GhoReserve holds pre-minted GHO and enforces per-entity withdrawal limits. It must hold enough GHO to cover the limits it sets. The Reserve is not limited to GSMs; the longer-term vision consolidates other facilitator types into this model.
GSM retains its user-facing swap role but no longer mints or burns; it now draws and restores GHO from its GhoReserve. Fees accumulate on the GSM for DAO distribution. Each GSM maintains its own exposure cap as an asset-level safety boundary.
Operational Flow
On Ethereum mainnet:
- Increase GhoDirectFacilitator bucket capacity
- Mint GHO into the GhoReserve
- Add the entity to the Reserve and set its limit
- Set the exposure cap on the GSM
On L2s, the same applies, but GHO must first be minted on Ethereum and bridged to the L2 Collector via Chainlink CCIP before funding the Reserve. Bridging must be performed via governance; thus, any GHO expansion into new networks is always a DAO decision.
Day-to-day parameter adjustments across all three layers are to continue to be handled by GHO Stewards within their governance-defined boundaries.
V4 Alignment: GhoReserve as Credit Line
In Hubs & Spokes in Aave V4 forum post, we outlined how GHO flows from a Reserve through capped Credit Lines to each Hub.

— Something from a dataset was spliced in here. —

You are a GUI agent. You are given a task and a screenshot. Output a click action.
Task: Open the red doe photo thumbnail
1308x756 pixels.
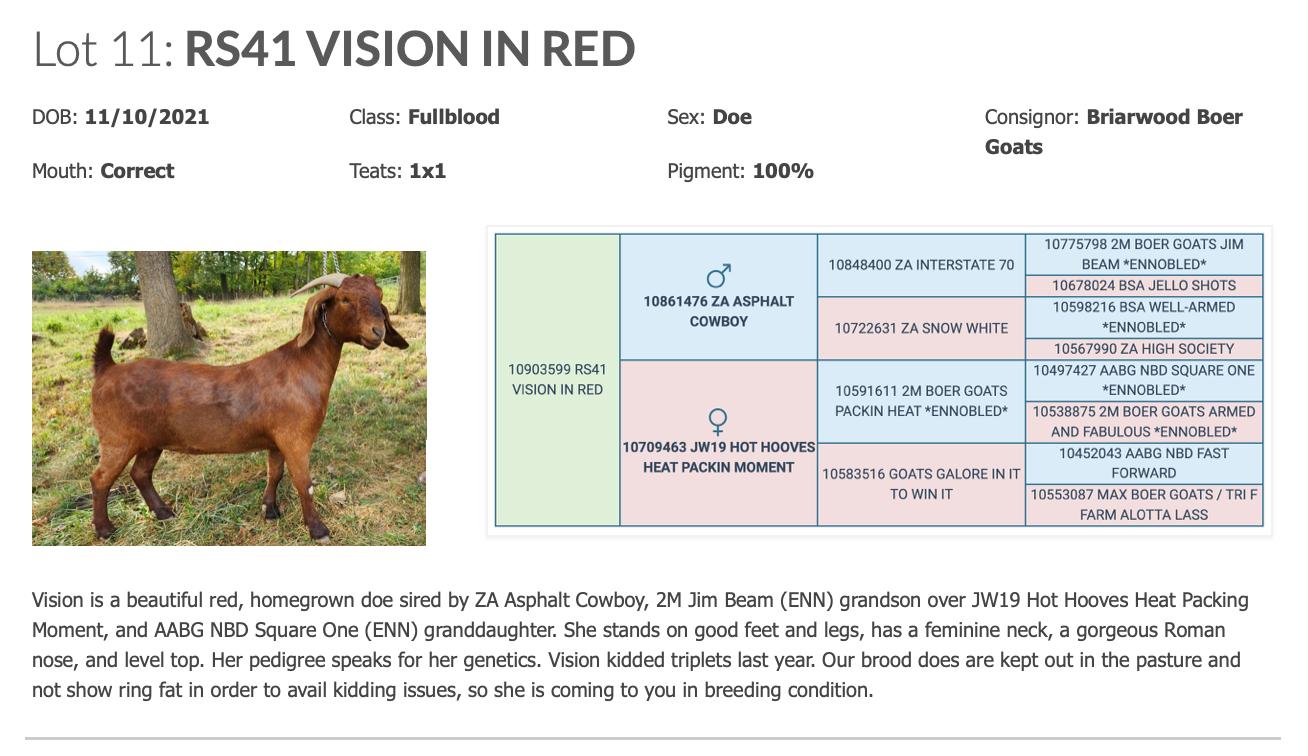pos(229,398)
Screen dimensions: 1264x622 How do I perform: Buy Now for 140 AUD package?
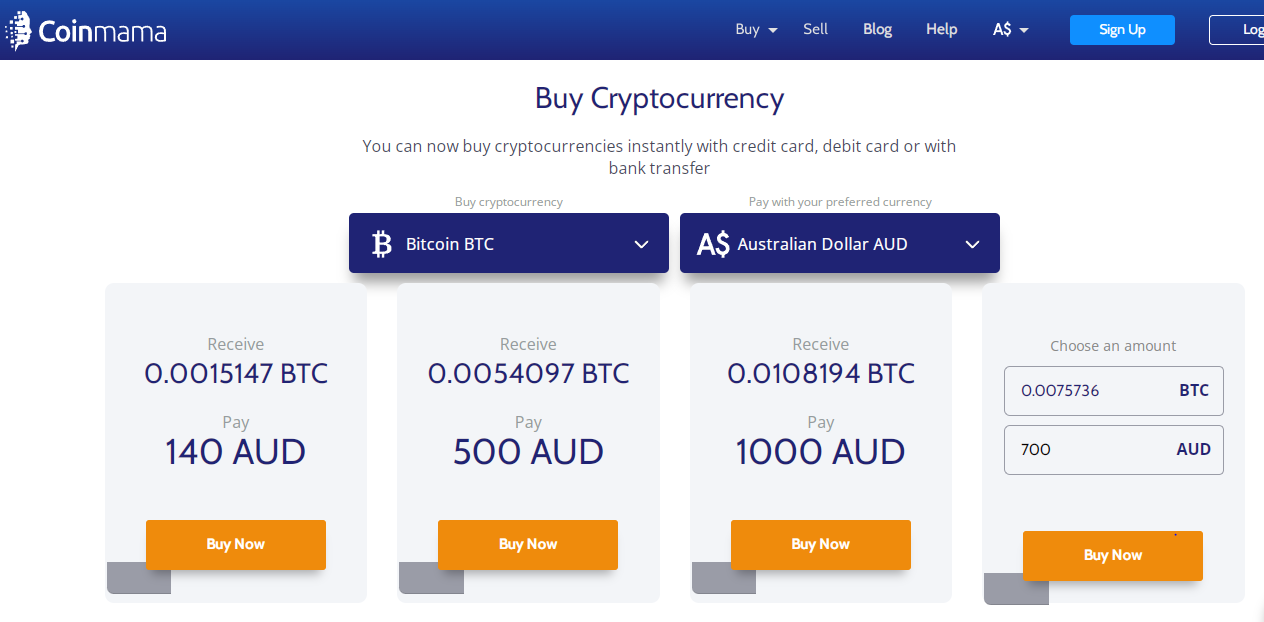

RemoteGSM follows a similar principle: reserve-based distribution and independently capped channels. In V4, those channels become Hub Credit Lines; GSMs continue as separate peg stability modules with their own caps.
Next Steps
GhoRouter
We have developed a GhoRouter contract that enables a one-hop transition from the underlying to GHO or sGHO, without requiring users to first acquire the stata token, which is directly swappable for GHO. The same contract allows users to swap from either sGHO or GHO to a specified underlying. This contract’s audit starts next week.
Gho Expansion
Bootstrap GHO liquidity into new markets with GSM support.
Disclosure
TokenLogic is an active service provider to the Aave DAO, the beneficiary of stream 100072 and the KPI as outlined in this publication. The scope of this engagement is available via this forum proposal.
TokenLogic supports and maintains an independent delegate voting platform within the Aave community.
TokenLogic and associated entities have no undisclosed material conflicts of interest at the time of submission.